I eventually pushed and meandered myself and errant Carly back to the car door and tried again. Ha! She got away again and by now the wind was too strong for me to even sit up in my chair, so I’m laying down on my knees and chasing the cart DOWN the parking lot like I was street luging. Giggling and wondering if I should just give up and let the wind push me home. It was all downhill except for the last block. I could have J.D. take me back to get my car when he got home, but how the hell would I push Carly the last block?
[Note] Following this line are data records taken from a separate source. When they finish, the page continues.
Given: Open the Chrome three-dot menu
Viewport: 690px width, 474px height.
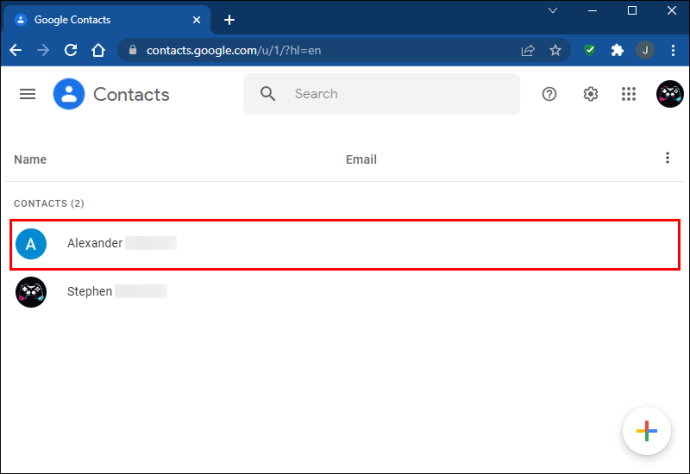Looking at the screenshot, I should (673, 50).
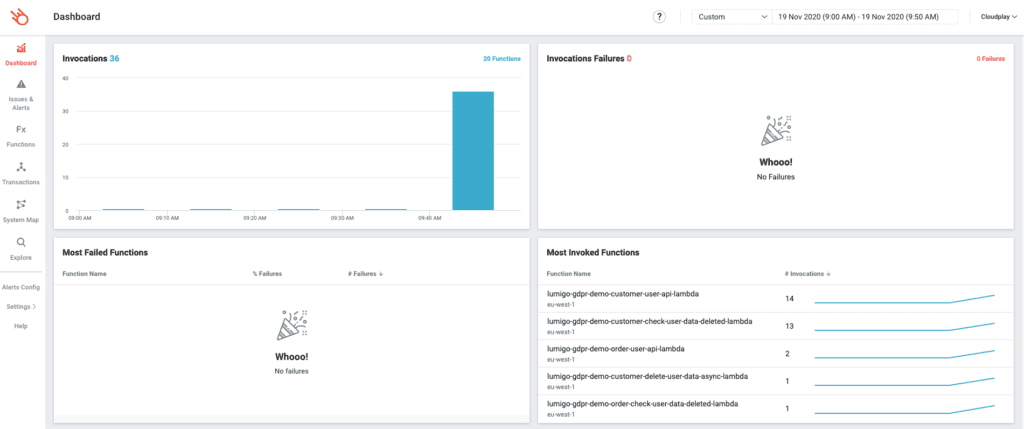This screenshot has height=429, width=1024.
Task: Open the Explore magnifier icon
Action: (x=21, y=242)
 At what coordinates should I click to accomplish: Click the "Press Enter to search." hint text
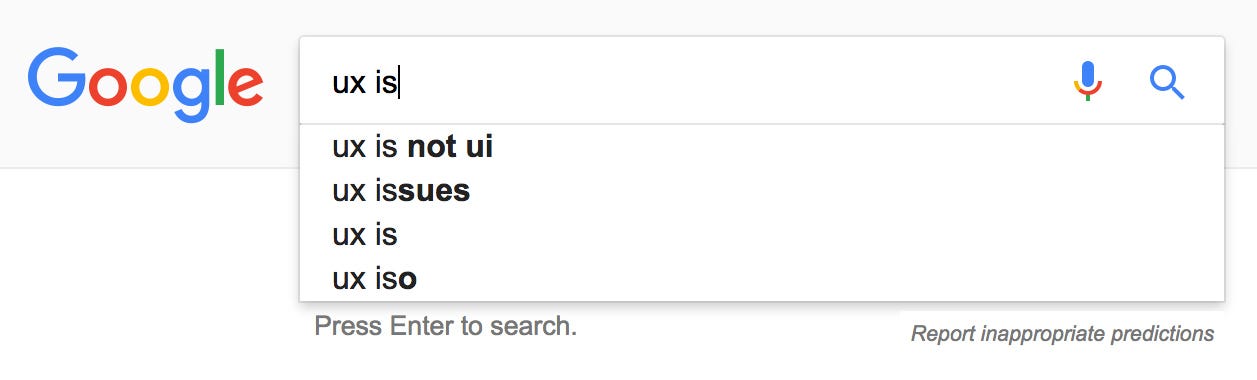pyautogui.click(x=445, y=326)
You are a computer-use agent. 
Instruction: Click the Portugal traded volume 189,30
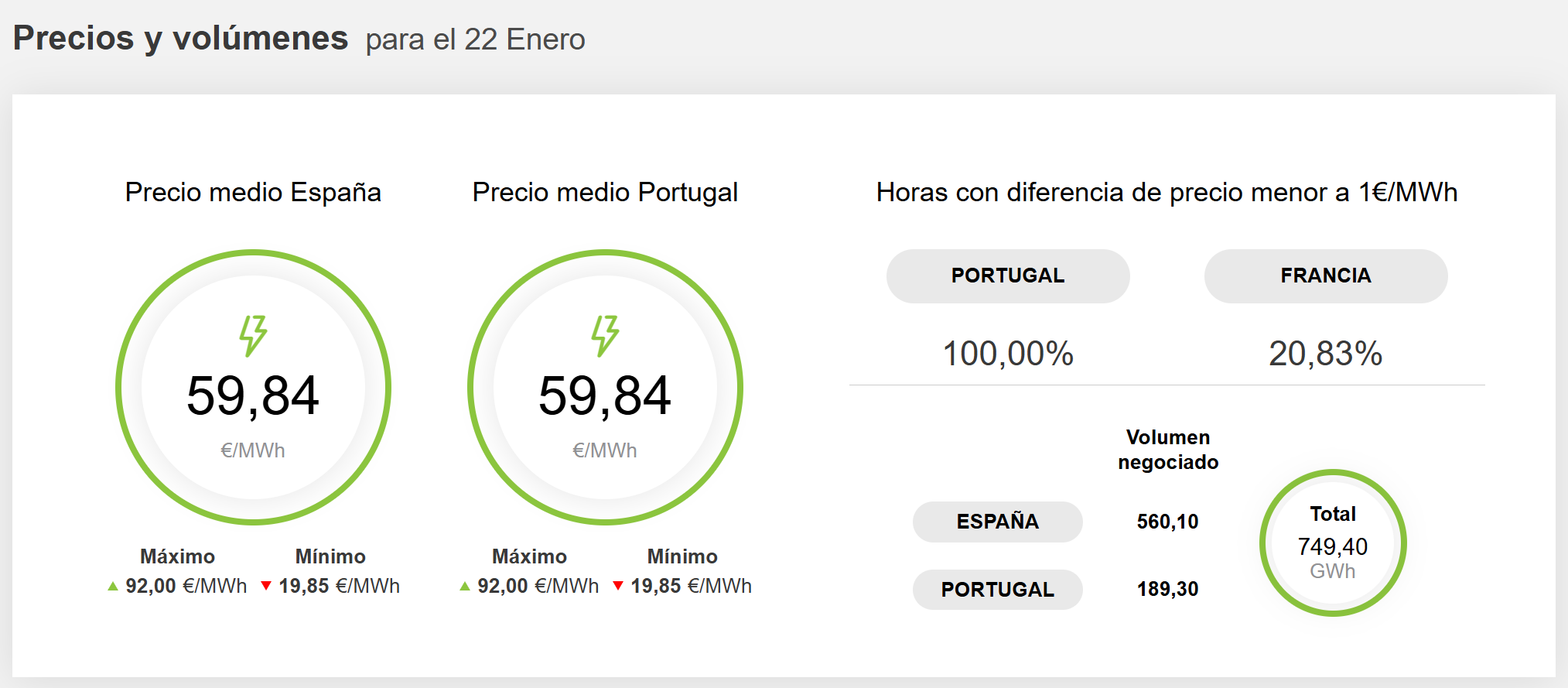pyautogui.click(x=1167, y=590)
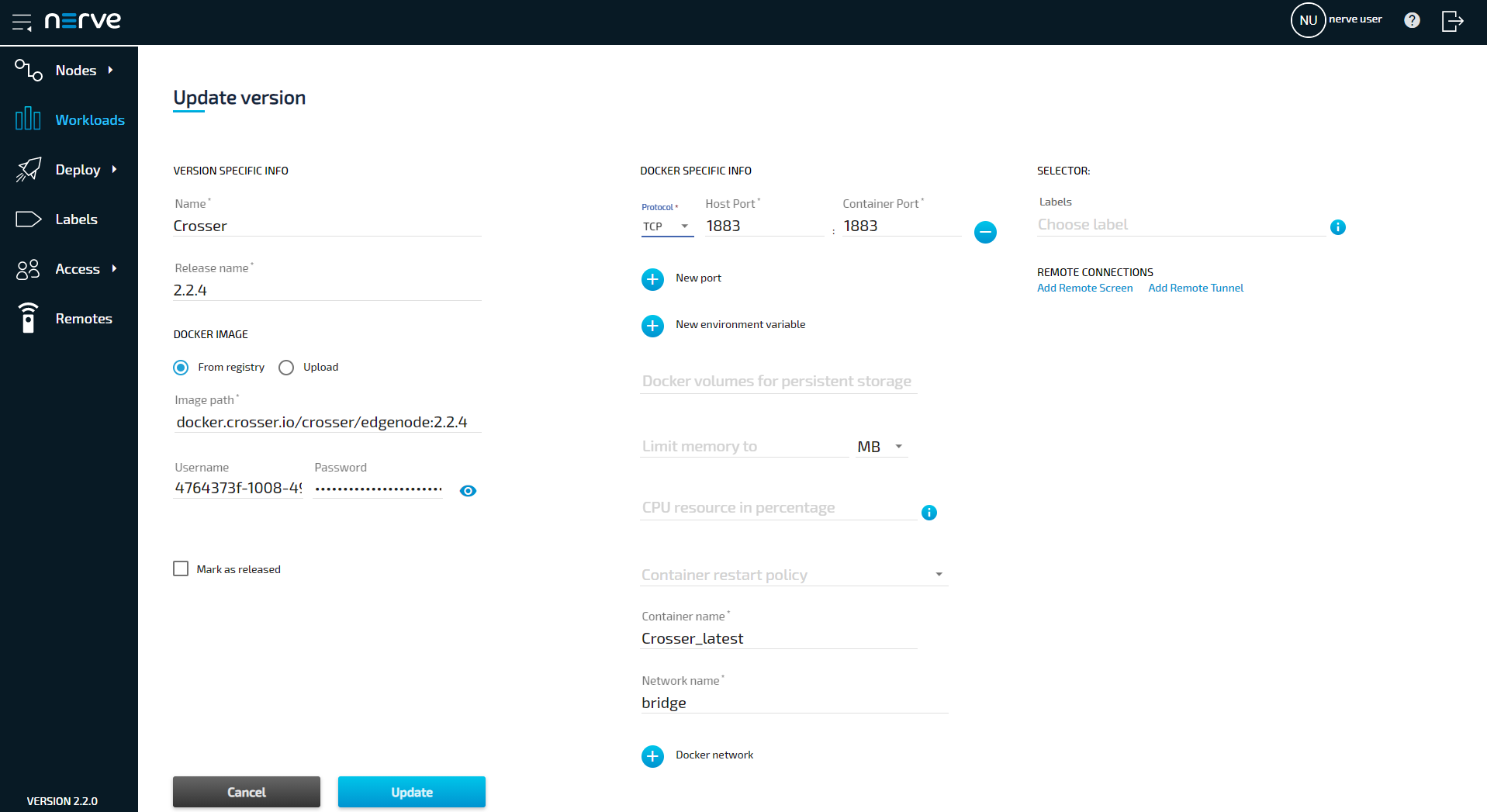Screen dimensions: 1487x812
Task: Add new environment variable plus icon
Action: [652, 326]
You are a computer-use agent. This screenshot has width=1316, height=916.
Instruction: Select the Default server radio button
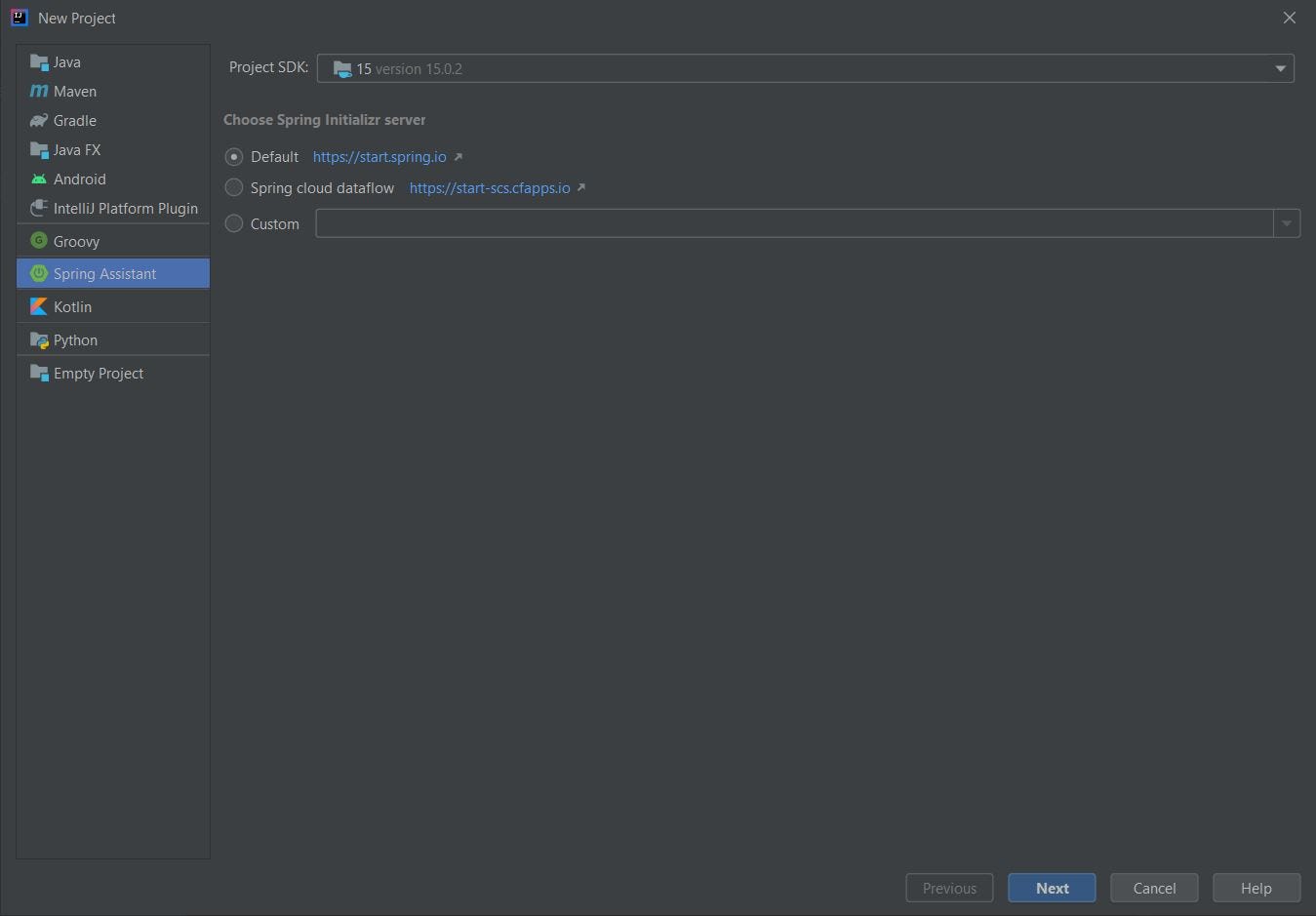234,157
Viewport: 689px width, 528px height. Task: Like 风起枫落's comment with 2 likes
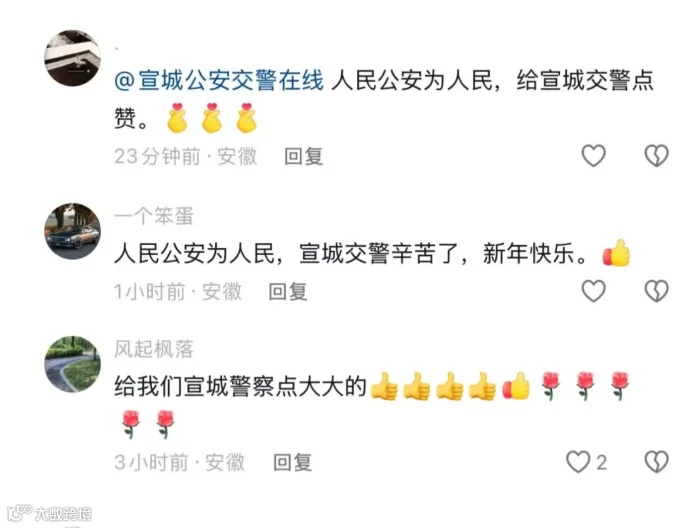coord(578,462)
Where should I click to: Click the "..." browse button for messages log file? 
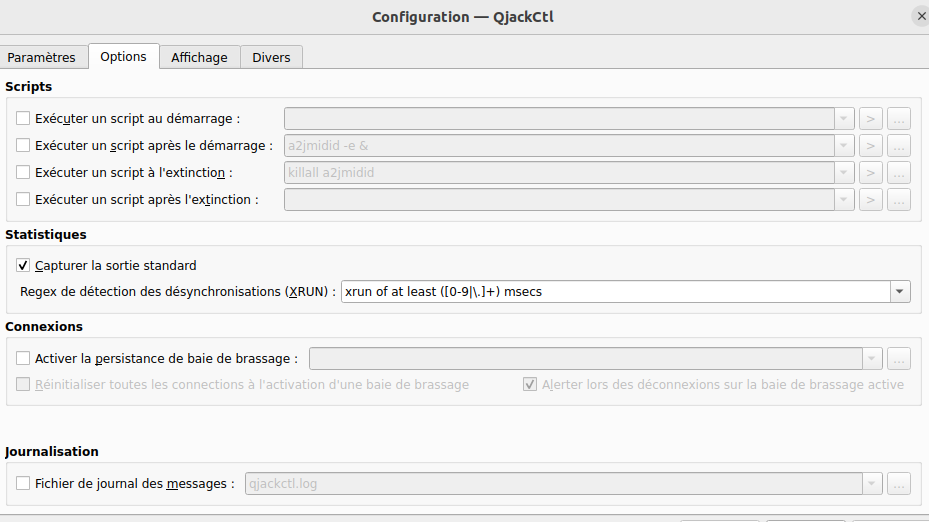point(899,484)
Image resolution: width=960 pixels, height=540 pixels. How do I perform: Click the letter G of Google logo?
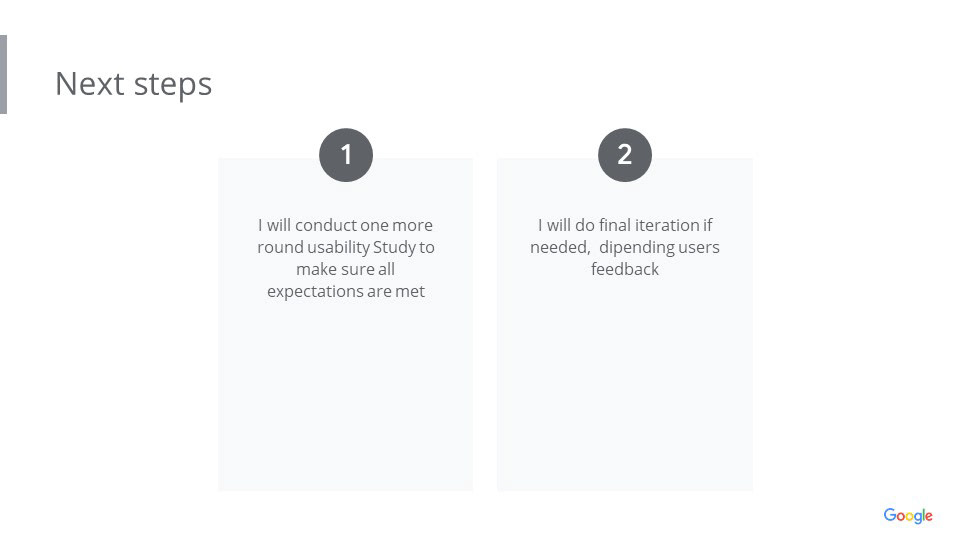[x=890, y=514]
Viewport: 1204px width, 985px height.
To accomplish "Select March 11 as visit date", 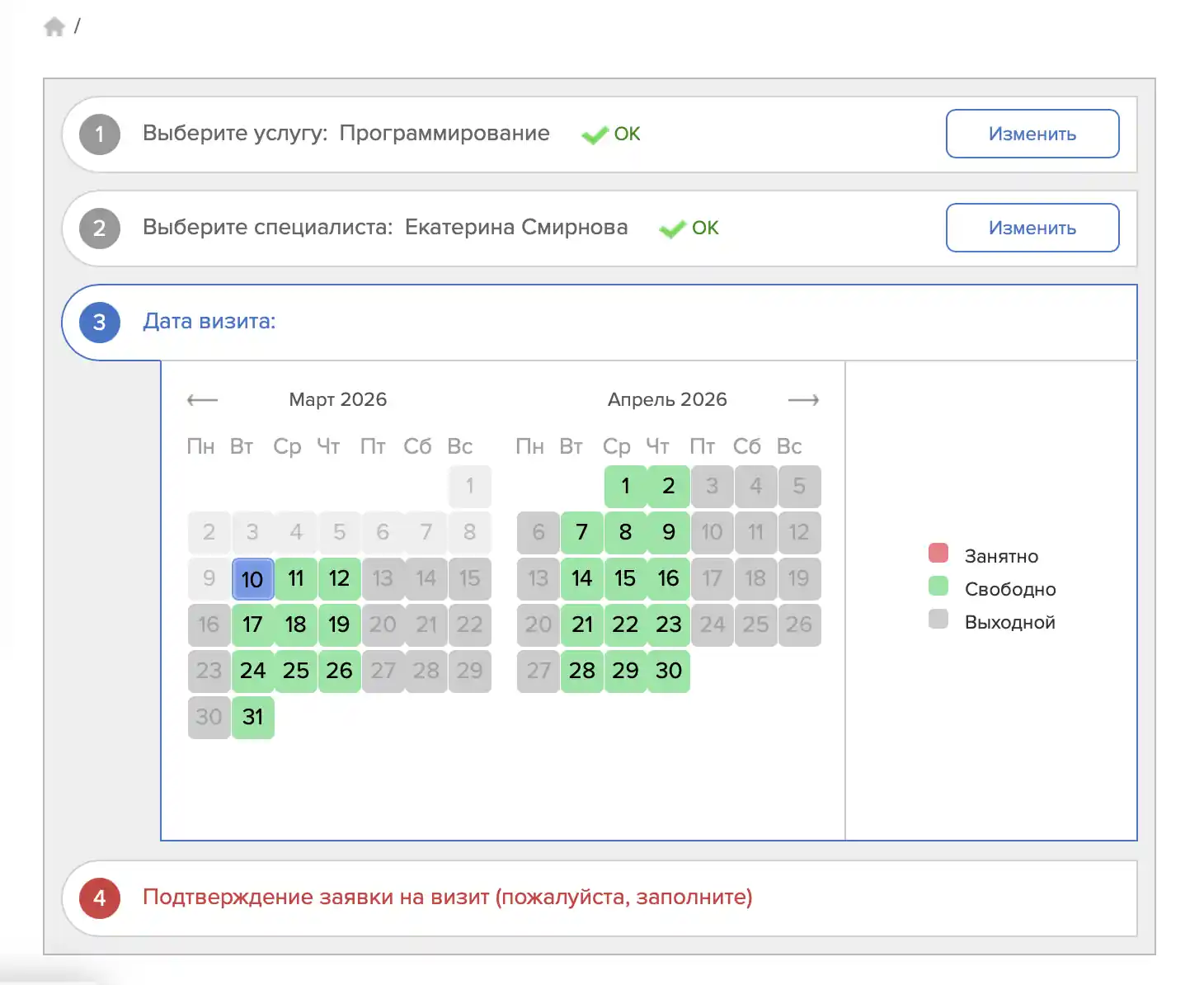I will [x=295, y=579].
I decided it would be less embarrassing to have strangers laugh at me than my neighbors.

FINALLY! A very nice woman ran down the cart and asked if I needed help.

"PLEEEEASE, I’m having a hard time here."

She helped push Carly and me to the car door again and then held Carly as I started throwing sacks in the back. Then one of my items caught flight and flew out of the sack and tumbled across the parking lot. So Very Nice Lady let go of the Carly, and me, and chased the box. Picture yourself running after a piece of paper and just as you get to it, it takes flight. You bend down and it jumps, so you are bowing up and down like you are headed to Mecca. That’s what was happening. Very Nice Lady gave up reaching for it and tried to stomp on it, but it kept jumping so Very Nice Lady looked like she was dancing in the wind. I wish I would have been driving by. I would have stopped.

The curb finally the box. Box, mind you, it wasn't a little item.

Back to the car, and Very Nice Lady holding me, I managed to sling the remaining sacks in the back seat. At that point a Little Old Lady wanted to help me get in the car. I had to respectfully decline her and I threw myself into the car, exhausted and laughing at myself. Very Nice Lady led Carly back inside the store. As I was getting my wallet out of my chair, I spilled quarters, dimes, nickels in the parking lot. At that point it was easier to lose more money at Walgreen’s than to pick it up. Hopefully some lucky person bought a candy bar with it.

Oh, I forgot. By the time I got in the car, I had wet my pants.

Thus this is the life of me.

3 comments:

Stacy Q said...

Bwah hah ah ah ah ha ha ha ha ha h ah hahah ha ha ha ha h ah ha ha!

I'm sorry, if I'd have been there I'd have been of little help...

heee heehe heh eheh h ehe he hhe he heh eh eh eh ehh eh e hehe heheh eh eh he heheheheh eh eh he he he hehe hehe heh!

Stacy Q said...

Okay. That sounds terrible, my yucking it up at your trying day. You just so had me at "I wet my pants."

Shanna Barnhisel said...

Oh Kelly I'm sorry. What a hassle. I guess I shouldn't complain about hauling my boys to the store with me. I am sure that is a picnic compared to your day (even with Eric and his fits). I am proud of you for giving Wags a try though. It really does get easier and the checker makes the hugest deal. I am starting to learn which stores to go to at what times to get the good checkers. Hip2Save told me to shop around to the different Wags close by me at different times until I find a really great one and then try to keep going to that checker. That is what I am trying to do now because yesterday I was so frustrated with my Wags experience it put me in a sour mood all day (and I still made money in the end). If you ever want to meet up and go to Walgreens together we can totally do that although it looks to me like you have it all figured out just need to get a checker with a clue. Love you!